Blue Valentine… “Tis Better To Have Loved And Lost, Than Never To Have Loved At All”


When “Blue Valentine” begins, a cute little skinny girl of about 5 is shouting out the name of someone, possibly a pet gone missing. Frankie runs inside her house and cuddles on her sleeping father’s lap.
He has a receding hairline, wears his shades in the sitting room possibly to hide the after effects of a drinking binge and his arms are covered with tattoos. But the bond between the two is obvious especially while they jump together on a bed to wake up an exhausted Cindy who is visibly not amused or when they lick cereal off the kitchen table!

Dean is a house painter who works whenever it suits him and Cindy, the mother and wife in the story carries the weight of her frustrations and bitterness in her entire body language. She saw her great plans of becoming a doctor curtailed by pregnancy and instead has become a hard working nurse. They fell in love six years prior, when Cindy was a fresh faced student who had broken up with her awful boyfriend and Dean a high school drop out working as a mover.

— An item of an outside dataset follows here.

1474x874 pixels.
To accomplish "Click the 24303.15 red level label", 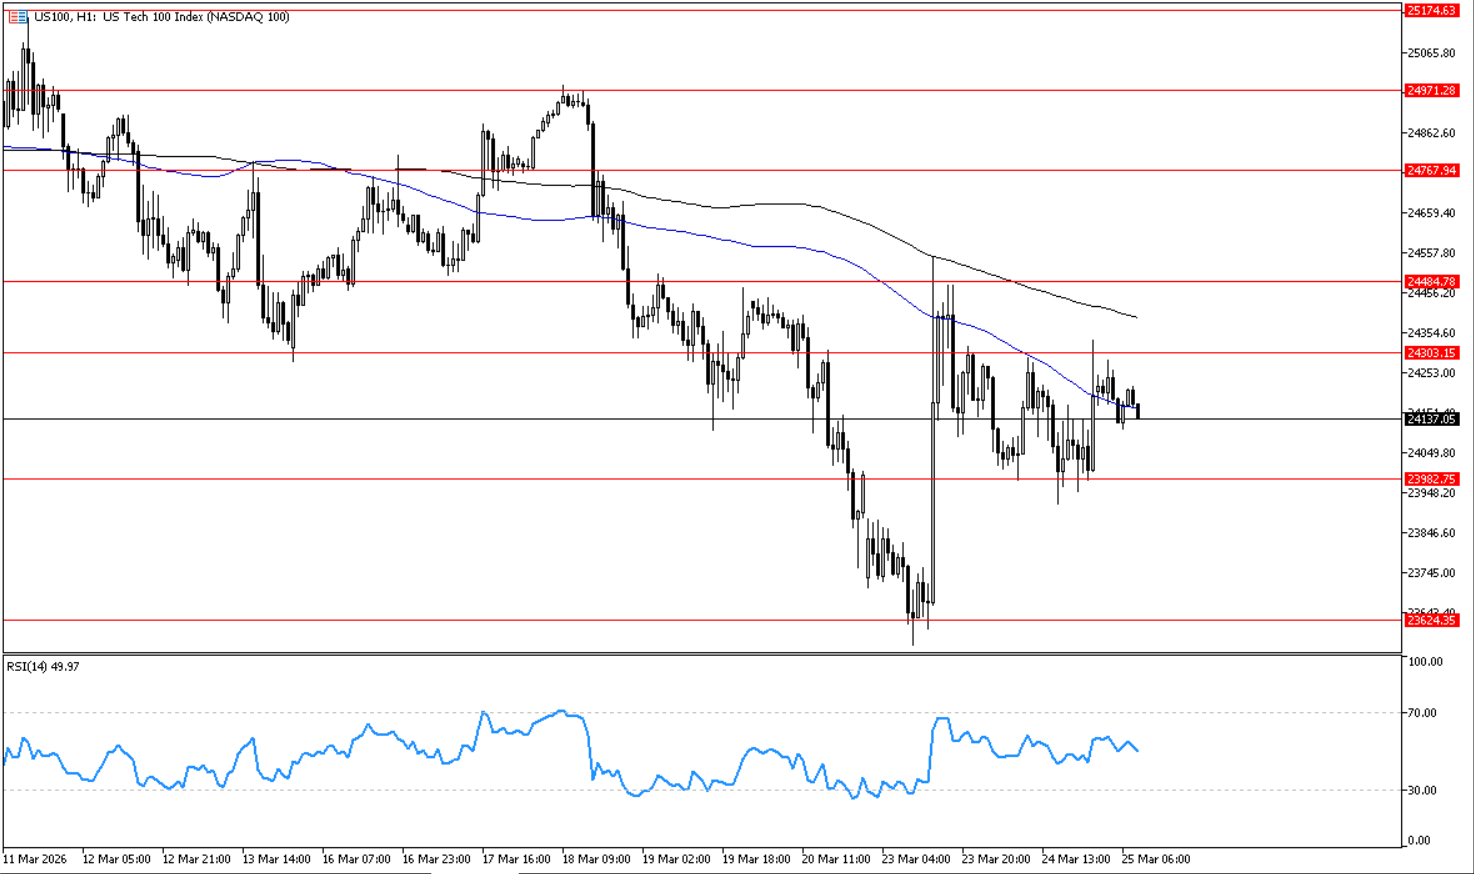I will (1431, 353).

They begin to date and there is no doubt that Dean, the romantic is falling hard in love. He puts up with a scary family dinner where Cindy’s abusive father ( the clichés of horrible insensitive males are a tad bit exaggerated) cross questions him, he gets beaten up by Cindy’s ex and finally in a supremely chivalrous and self sacrificing move marries her despite knowing that she is pregnant with another man’s child.
The film goes back and forth from a gloomy present to a way brighter past. Blue Valentine was filmed in Super 16mm for pre-marriage scenes and Red One for post marriage scenes which give a clearly different aesthetic touch to both time frames.
But six years of early parenthood and numerous sacrifices have left Cindy exhausted and in obvious agony. Dean however sees life differently. For him happiness is to be around his wife and child nothing more. Suddenly his grand gestures of romanticism which Cindy once loved seem immature and childish and words pronounced by her which really mean no harm are translated as attacks by Dean. Nothing is going right and in an attempt to rekindle their crumbling relationship, the two end up dead drunk in a cheap motel suite called “The Future Room” which instead of patching up their marriage, fastens its end. Both Ryan Gosling and Michelle Williams are brilliant as Dean and Cindy. Williams though had the harder part — she is not likeable, she is a woman in pain. One would be tempted to tell her to get her act together and love this man who may be a bit of a loser but who has made his family the centre of his life. She is the responsible one with a steady job and plans for the future and she just cannot take Dean’s way of life anymore.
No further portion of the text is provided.